I want to create 2 data frames out of the below list:-
results = [
{'type': 'check_datatype',
'kwargs': {'table': 'cars', 'columns': ['car_id','index'], 'd_type': 'str'},
'datasource_path': '/cars_dataset_ok/',
'Result': False},
{'type': 'check_string_consistency',
'kwargs': {'table': 'cars', 'columns': ['car_id'], 'string_length': 6},
'datasource_path': '/cars_dataset_ok/',
'Result': False}
]
1st dataframe should give type,id(it will be incremental id and unique for each type)

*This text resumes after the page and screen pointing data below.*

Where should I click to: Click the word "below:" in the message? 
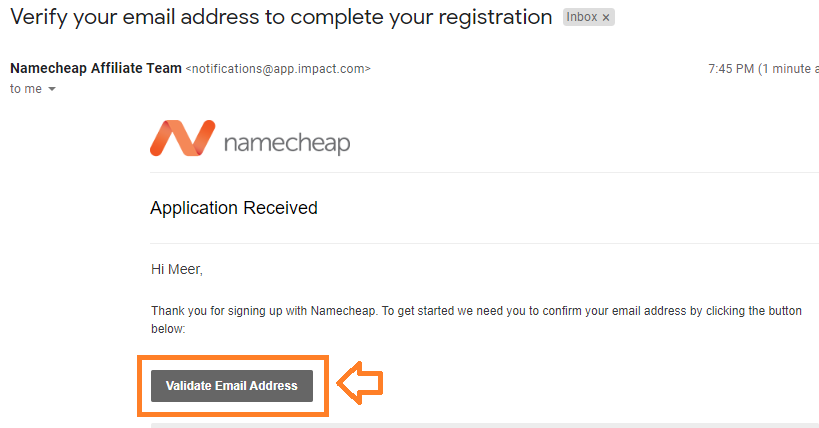168,329
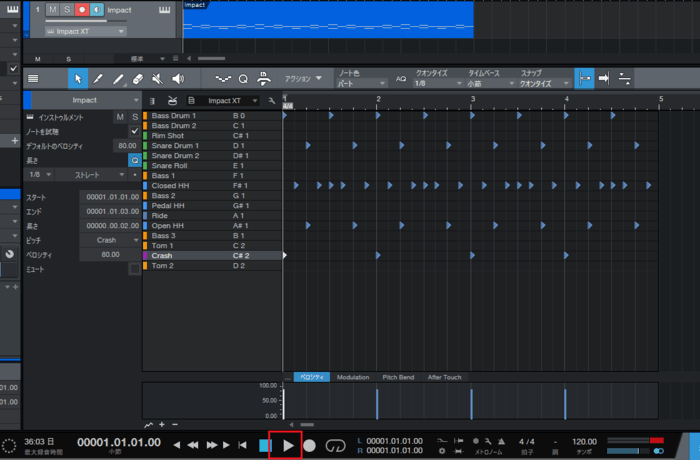Open the Impact XT instrument dropdown
Image resolution: width=700 pixels, height=460 pixels.
click(233, 101)
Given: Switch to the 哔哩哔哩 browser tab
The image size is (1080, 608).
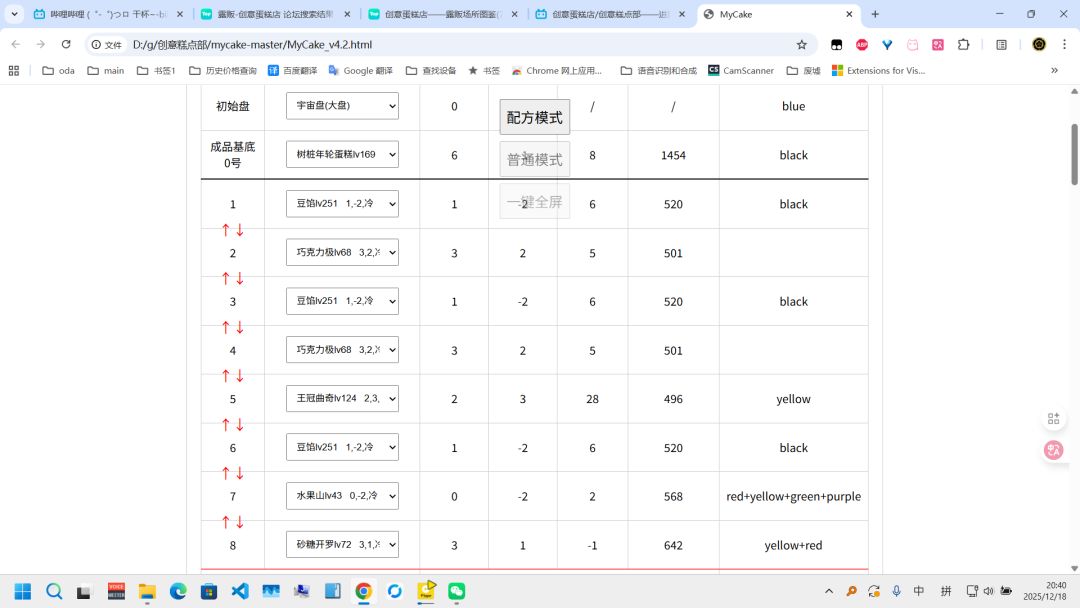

2nd dataframe should give argument details of each type e.g. for 'check_datatype',
1st data frame should have output like this -
type | id
check_datatype,1
check_string_consistency,2
2nd data frame should have output like this -
id|key|value|index
1,table,cars,1
1,columns,car_id,1
1,columns,index,2
1,dtype,str,1
2,table,cars,1
2,columns,car_id,1
2,string_length,6,1
What I have tried:
<pre>Somehow, i am able to create the first dataframe using below approach but not able to create second dataframe -
from pyspark.sql import functions as F
from pyspark.sql import Window
results = [[elt['type']] for elt in results]
checkColumns = ['type']
checkDF = spark.createDataFrame(data=results, schema=checkColumns)
checkDF=checkDF.withColumn("id",F.row_number().over(Window.orderBy(F.monotonically_increasing_id())))
checkDF.printSchema()
checkDF.show(truncate=False)